Left Pedal of Bicycle argues with itself

After 10 years of Activism in San Francisco Critical Mass came under some pointed, and well deserved, criticism, and analysis, by a writer for the Left-leaning, self-proclaimed Independent, San Francisco Weekly, in the May 14, 2003 issue:

The long-running pro-bike protest known as Critical Mass is a form of ritual self-abuse that hurts the cause of city cycling.

That's the sub-title of the article by Matt Smith. ;-D

What I'm going to do here is share  parts of this piece, and a published, though probably not well known, response by The Committee for Full Enjoyment at Talk Fast, Ride Slow.

There are links to both where you can read them in full.

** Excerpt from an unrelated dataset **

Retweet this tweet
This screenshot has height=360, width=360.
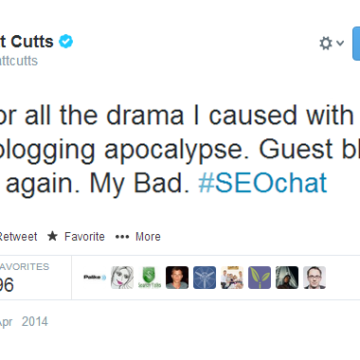tap(18, 237)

For anyone trying to understand Critical Mass these articles are MUST READING.

Matt Smith's marvelous essay crystalizes for me, better than I have been able to so far why, despite a few positives, I think Critical Mass is the wrong way to promote the cause of Bicycling.

The Committee's response shows that the Radical Left just doesn't, or refuses to, get it.

Matt Smith writes:

1. throughout my life, important memories have always included bicycles. And like good thinking people everywhere, I've come to see bicycles as one of the keys to making a better, more peaceful world.

This week is Bike to Work Week in San Francisco. Thursday is Bike to Work Day. There may be no better moment to say the obvious: Isn't it about time this city's bicyclists relegated Critical Mass to the memory bin?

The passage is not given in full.